ROBERTO TEIXEIRA SOARES FILHO - PRESIDENTE PRUDENTE/SP
   Antigamente, muito antes da graça inaugurada pelo Senhor Deus através de Seu Filho Jesus Cristo, havia realmente uma postura mais… digamos… “pró-ativa” da parte do Criador do universo em relação à humanidade. Vejamos alguns exemplos:
   “E os filhos de Arão, Nadabe e Abiú, tomaram cada um o seu incensário e puseram neles fogo, e colocaram incenso sobre ele, e ofereceram fogo estranho perante o SENHOR, o que não lhes ordenara. Então saiu fogo de diante do SENHOR e os consumiu; e morreram perante o SENHOR. E disse Moisés a Arão: Isto é o que o SENHOR falou, dizendo: Serei santificado naqueles que se chegarem a mim, e serei glorificado diante de todo o povo. Porém Arão calou-se. E Moisés chamou a Misael e a Elzafã, filhos de Uziel, tio de Arão, e disse-lhes: Chegai, levai a vossos irmãos de diante do santuário, para fora do arraial.” (Levítico 10:1-4)

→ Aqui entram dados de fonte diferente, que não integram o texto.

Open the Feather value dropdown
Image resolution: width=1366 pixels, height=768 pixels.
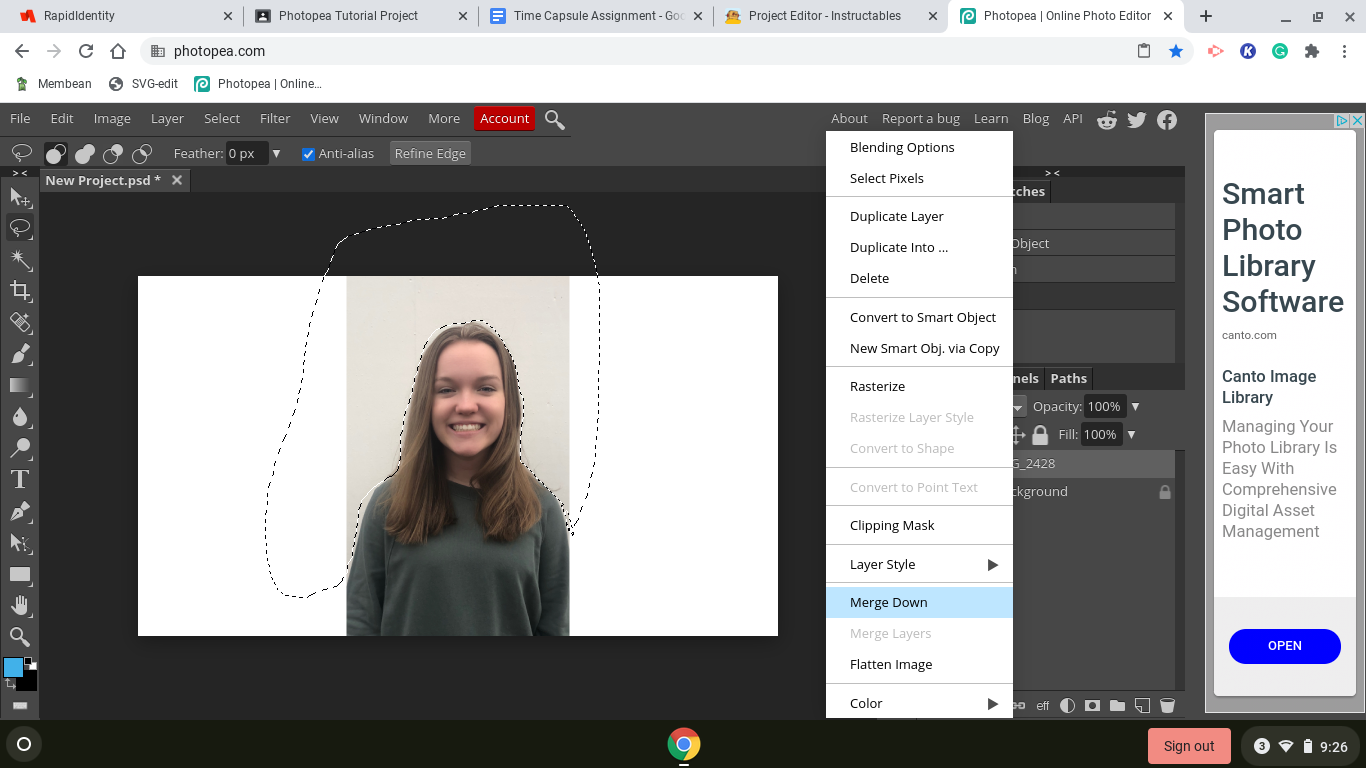tap(277, 153)
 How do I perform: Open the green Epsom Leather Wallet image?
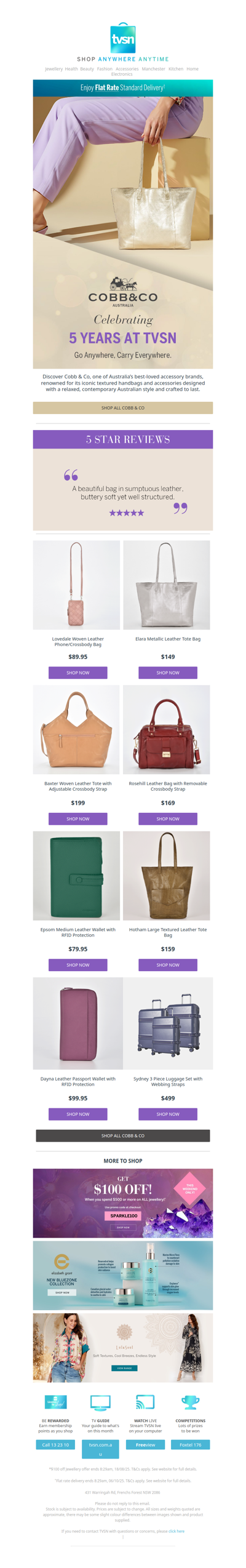[x=77, y=876]
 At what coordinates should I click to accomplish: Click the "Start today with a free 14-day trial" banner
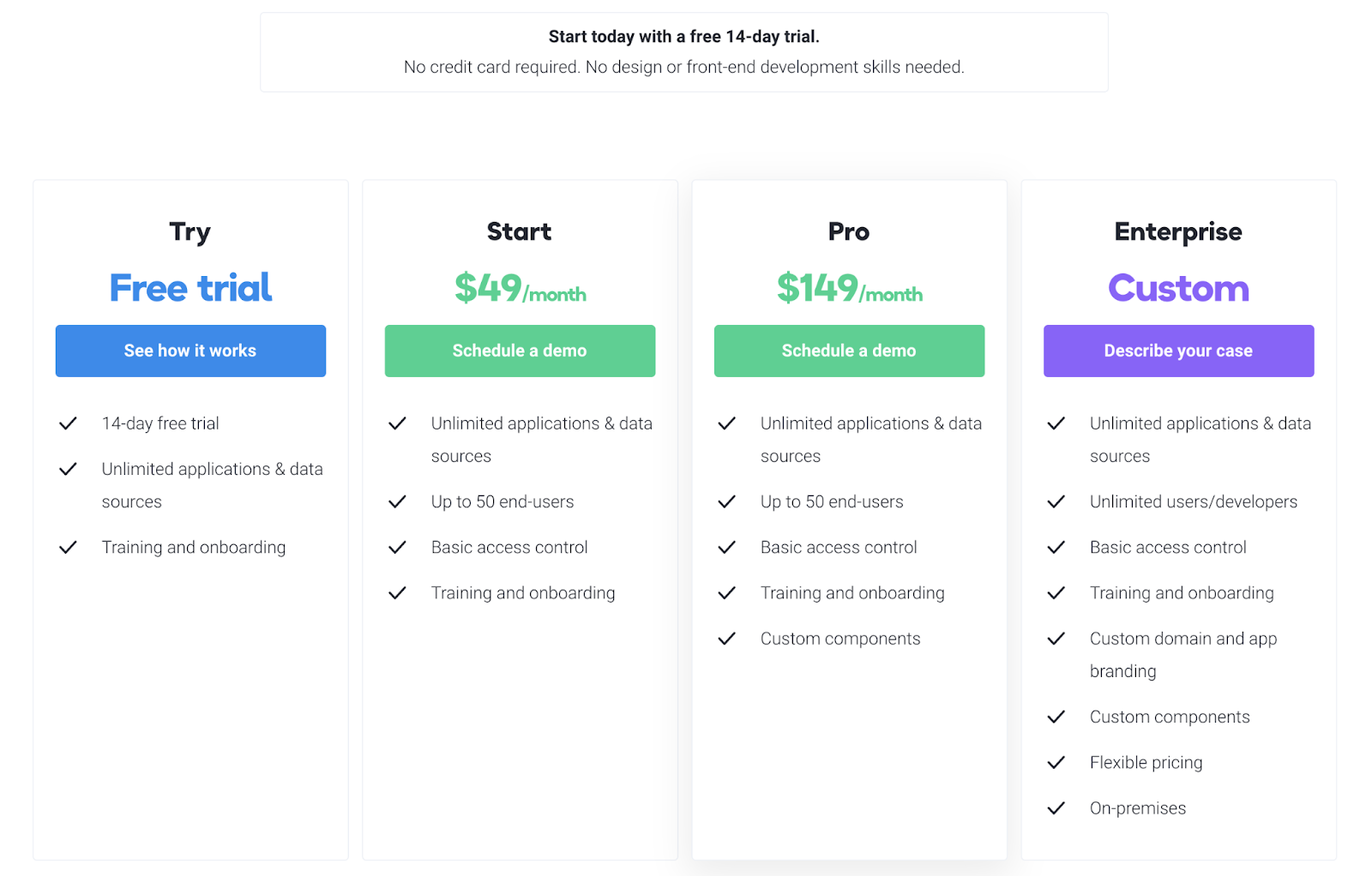point(684,52)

   “Mas Siom, rei de Hesbom, não nos quis deixar passar por sua terra, porquanto o SENHOR teu Deus endurecera o seu espírito, e fizera obstinado o seu coração para to dar na tua mão, como hoje se vê. E o SENHOR me disse: Eis aqui, tenho começado a dar-te Siom, e a sua terra; começa, pois, a possuí-la para que herdes a sua terra. E Siom saiu-nos ao encontro, ele e todo o seu povo, à peleja, em Jaza; E o SENHOR nosso Deus no-lo entregou, e o ferimos a ele, e a seus filhos, e a todo o seu povo. E naquele tempo tomamos todas as suas cidades, e cada uma destruímos com os seus homens, mulheres e crianças; não deixamos a ninguém.” (Deuteronômio 2:30-34)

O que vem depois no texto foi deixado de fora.